Nowe krypty i kolejne pochówki sprzed setek lat. Na takie znaleziska natrafili archeolodzy w kościele pobrygidkowskim przy ul. Narutowicza.
– Cały czas trafiamy na nowe szczątki – mówi Konrad Drobek z pracowni archeologicznej Archee. – Do tej pory odkryliśmy już piętnaście całościowych pochówków. Kości zachowały się bardzo słabo. Mamy też pozostałości trumien, tkanin i monety.

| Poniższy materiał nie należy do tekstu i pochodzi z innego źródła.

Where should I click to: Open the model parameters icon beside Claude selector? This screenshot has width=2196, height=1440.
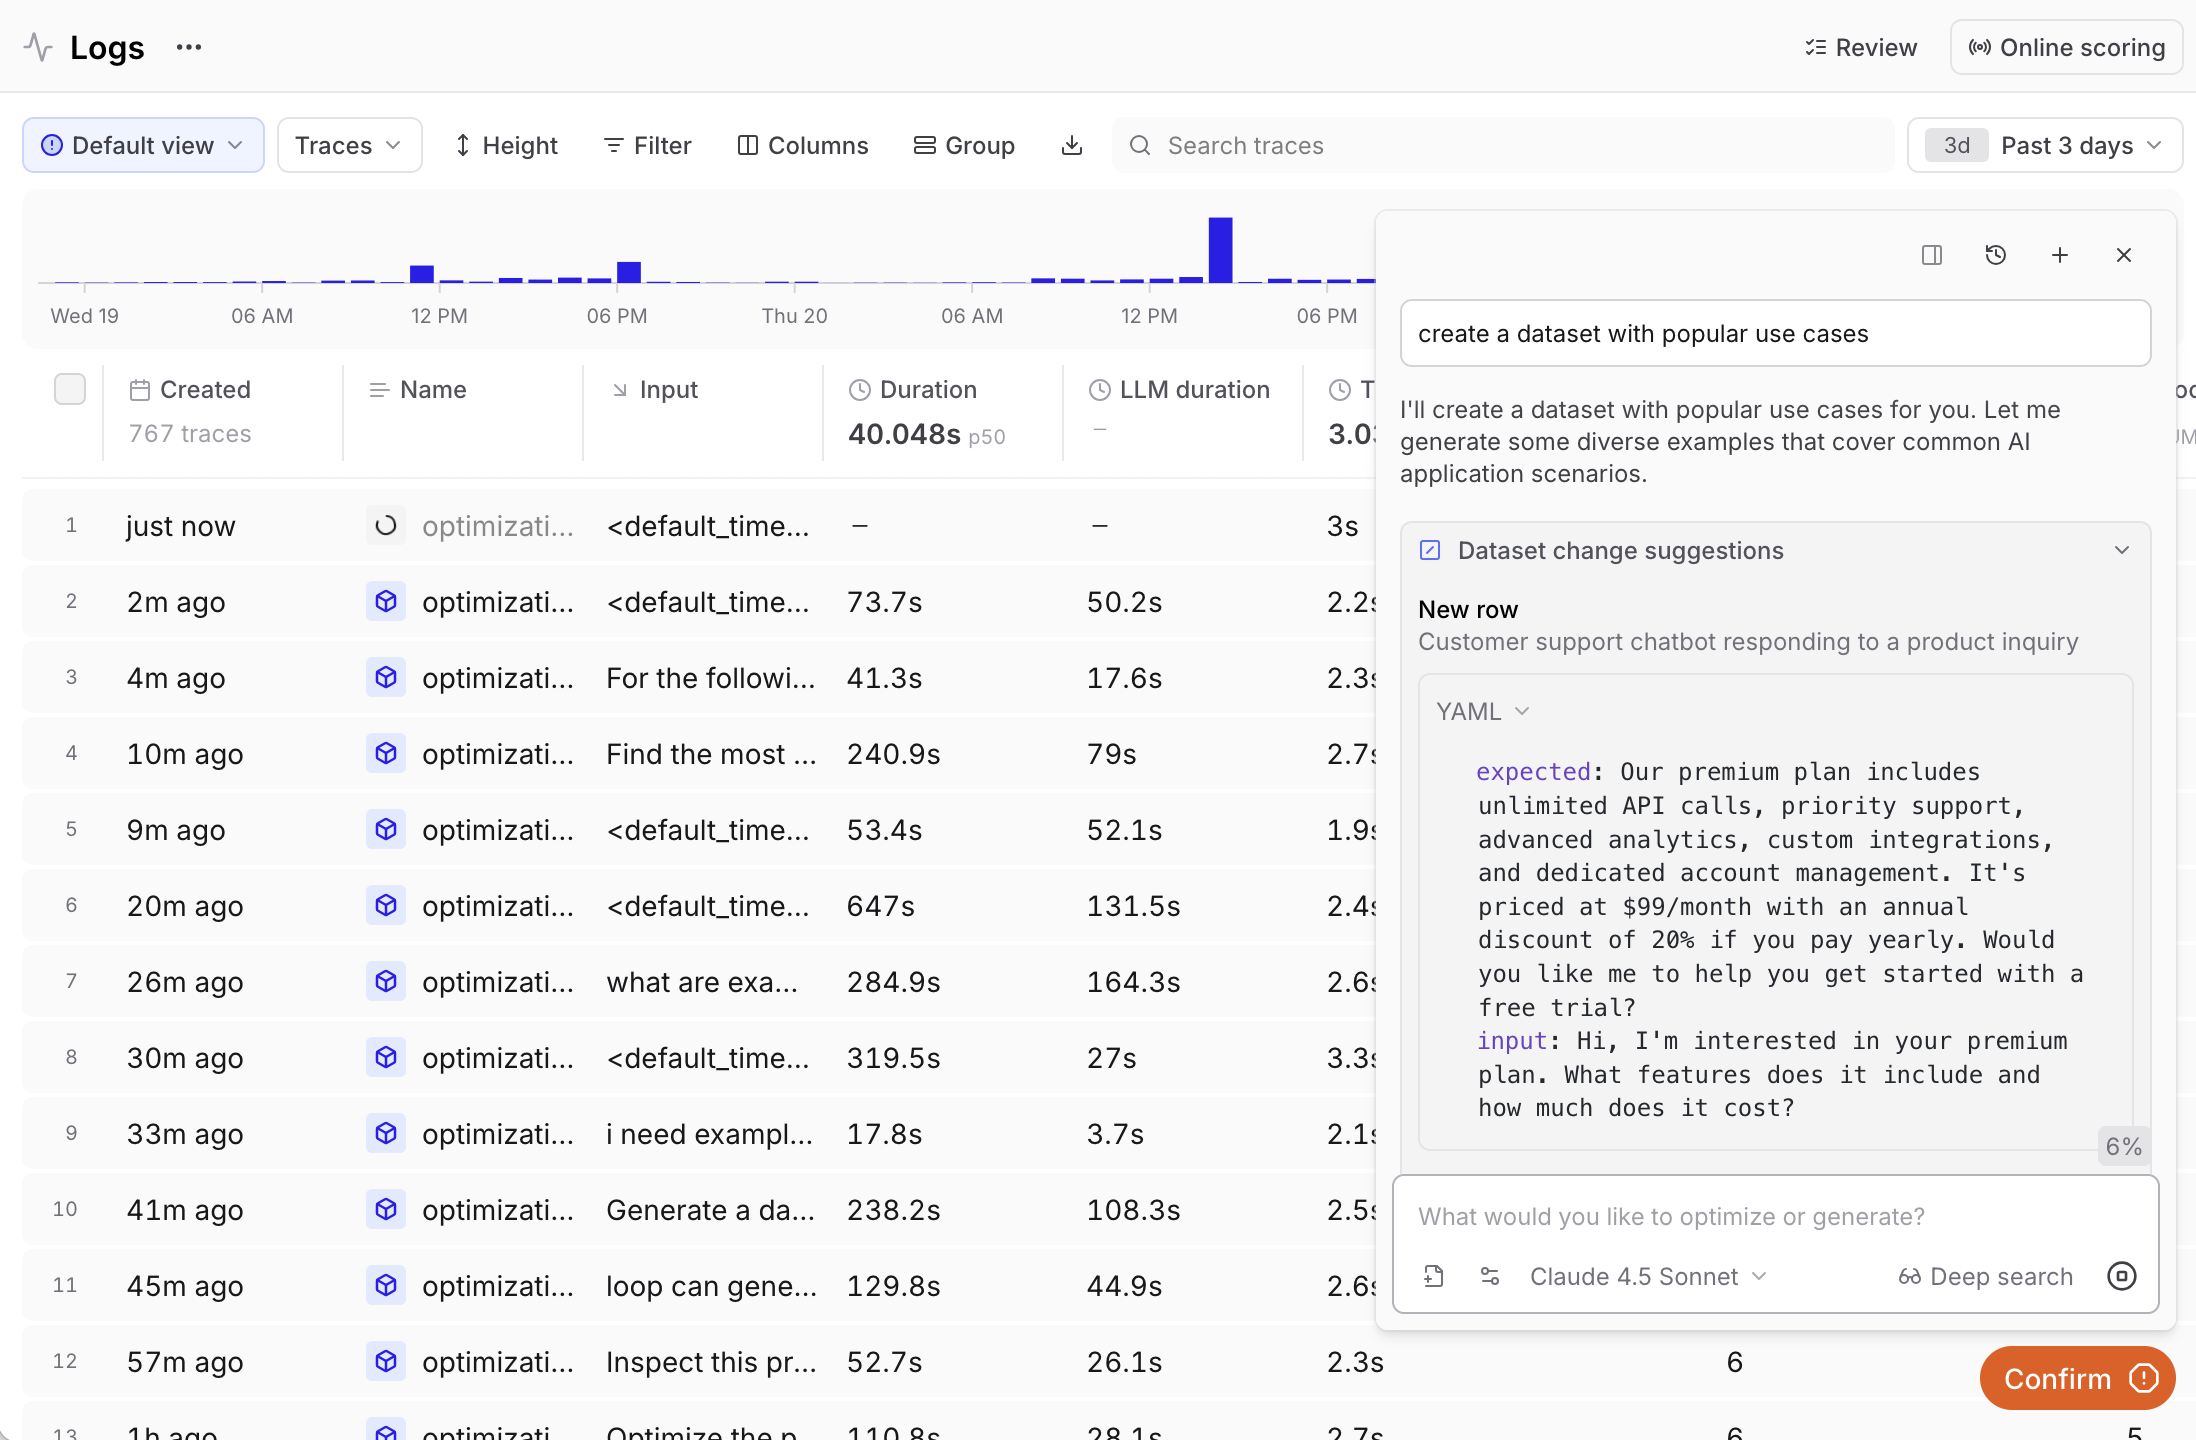(1489, 1276)
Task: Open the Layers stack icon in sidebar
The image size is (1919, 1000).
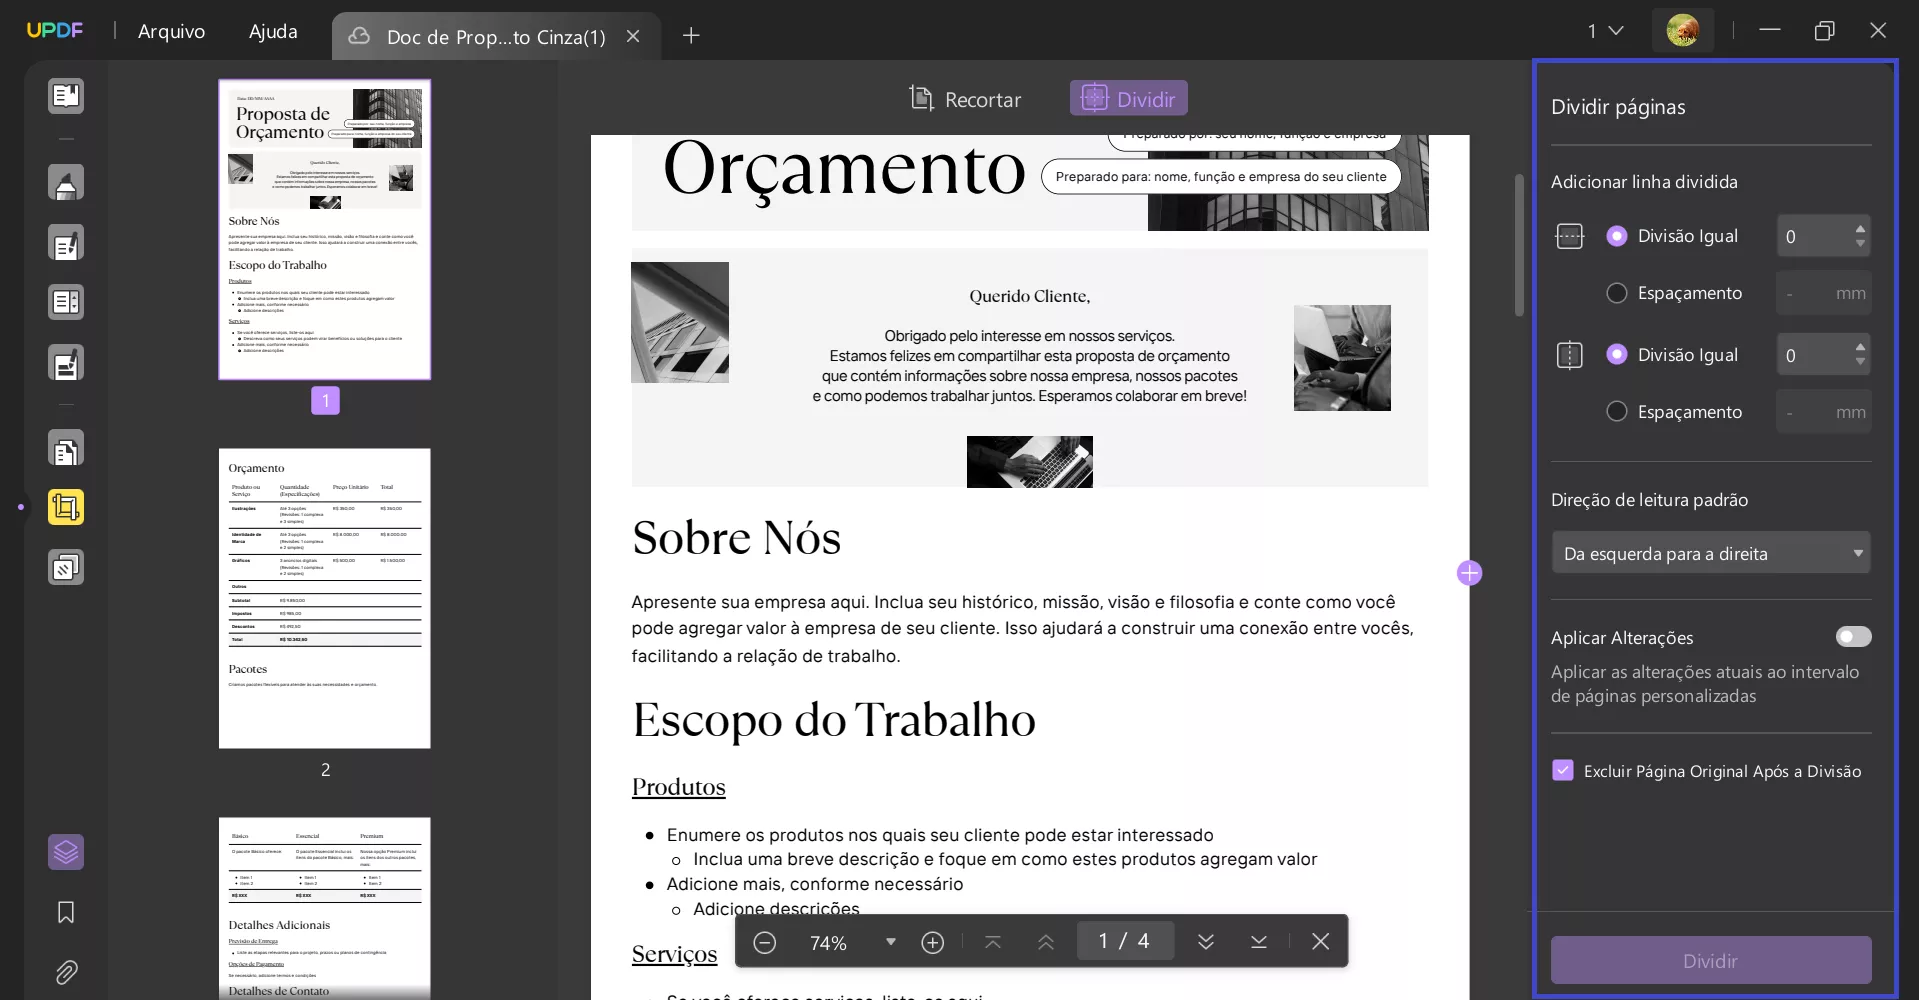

Dzięki nim udało się wstępnie ustalić, że przynajmniej kilka grobów pochodzi z XVII wieku. Reszta jest najprawdopodobniej dużo starsza. Część zmarłych chowano w kościelnych kryptach. Szczątki innych odkrywane są bezpośrednio w ziemi. – Rzeczywiście, cmentarz był tu wcześniej niż kościół. Jednak wiek pochówków będzie można ustalić dopiero po szczegółowych badaniach – mówi Dariusz Kopciowski, zastępca wojewódzkiego konserwatora zabytków.
Archeolodzy trafili również na kolejną kryptę. Wstępne badania wskazują, że to największa spośród wszystkich odkrytych w kościele. – Odsłoniliśmy schody i wejście, które jednak jest zasypane gruzem – dodaje Drobek. – Nie jest wykluczone, że wnętrze krypty również jest pełne kamienia.
XV-wieczny kościół, tzw. pobrygidkowski, to królewskie wotum dziękczynne za zwycięstwo pod Grunwaldem. W miejscu ufundowanej przez króla Jagiełłę świątyni stał wcześniej inny obiekt sakralny. Niewielki kościół lub kaplica. W jej sąsiedztwie był cmentarz. Renowacja kościoła zakończy się w przyszłym roku.